As permissões fortes, de outro turno, revelam-se quando "(...) se diz que uma ação é fortemente permitida apenas se o fato de ser permitida decorrer de uma norma"7. A importância da distinção passa pela verificação de lacunas na lei, mas, para o autor, tal distinção não tem sentido, sendo precipitado especular sobre as motivações filosóficas das pessoas. Nessa linha, sugere que a permissão pode ser considerada sob a feição excludente, isto é, como sendo baseada em normas que conferem poder, o que as difere de todas as permissões fracas e, ao mesmo tempo, as atrela às razões excludentes. Pondera que a permissão baseada em razões excludentes pode ser considerada uma permissão forte, uma vez que é considerada baseada em razões e não apenas na ausência delas.
A permissão excludente, contudo, difere em parte das razões excludentes, pois não preveem que as razões excluídas devam ser desconsideradas, dando apenas a alguém o direito de fazê-lo. Raz destaca que as normas permissivas apresentam a mesma estrutura das normas impositivas, de conteúdo, afirmando que determinados sujeitos da norma possuem uma permissão excludente para realizar o ato por ela previsto quando as condições de aplicação se mantém.
Diferenciam-se das normas impositivas apenas quanto ao operador deôntico, já que o operador da permissão excludente substitui o do 'dever' excludente juntamente com um ‘dever’ de primeira ordem que aparece no conteúdo de normas impositivas. Ostentam, contudo, uma terceira dimensão, consistente em transformar em permitido um ato que não o era até então. Tanto as permissões fracas quanto as excludentes podem ser concedidas. Pode-se conceder uma permissão fraca quando é possível alterar as razões contrárias a uma ação, de forma que a omissão desta ação não seja mais exigida.

○ ○ ○ ○

_Tarefas_:
[1] Resuma em duas frases o texto sobre permissões fortes e excludentes.
[2] Reproduza fielmente o trecho do texto sobre permissões que começa em "As permissões fortes, de" e segue até "na ausência delas.".

_Dados disponíveis_:
○ ○ ○ ○

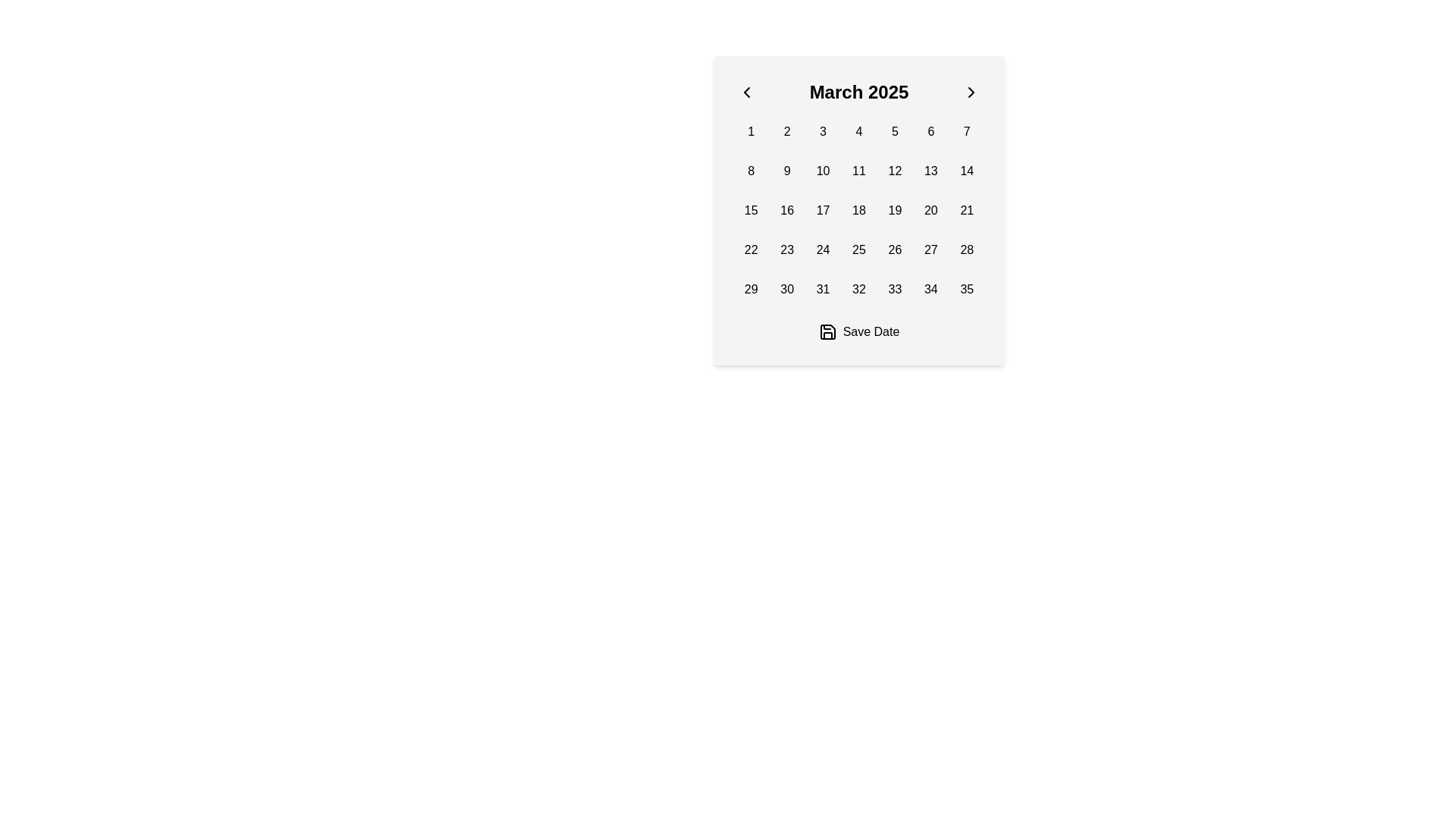 Image resolution: width=1456 pixels, height=819 pixels. What do you see at coordinates (895, 171) in the screenshot?
I see `the interactive date selection button representing the date '12' in the March 2025 calendar view` at bounding box center [895, 171].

○ ○ ○ ○

_Respostas completas_:
[1] A permissão forte é aquela que decorre de uma norma, e propõe-se considerar a permissão sob a feição excludente, baseada em normas que conferem poder, o que permite tratá-la como permissão forte. Para Raz, as normas permissivas têm a mesma estrutura das impositivas e diferem delas apenas no operador deôntico, além de terem uma terceira dimensão: tornar permitido um ato que até então não o era.

[2]
As permissões fortes, de outro turno, revelam-se quando "(...) se diz que uma ação é fortemente permitida apenas se o fato de ser permitida decorrer de uma norma"7. A importância da distinção passa pela verificação de lacunas na lei, mas, para o autor, tal distinção não tem sentido, sendo precipitado especular sobre as motivações filosóficas das pessoas. Nessa linha, sugere que a permissão pode ser considerada sob a feição excludente, isto é, como sendo baseada em normas que conferem poder, o que as difere de todas as permissões fracas e, ao mesmo tempo, as atrela às razões excludentes. Pondera que a permissão baseada em razões excludentes pode ser considerada uma permissão forte, uma vez que é considerada baseada em razões e não apenas na ausência delas.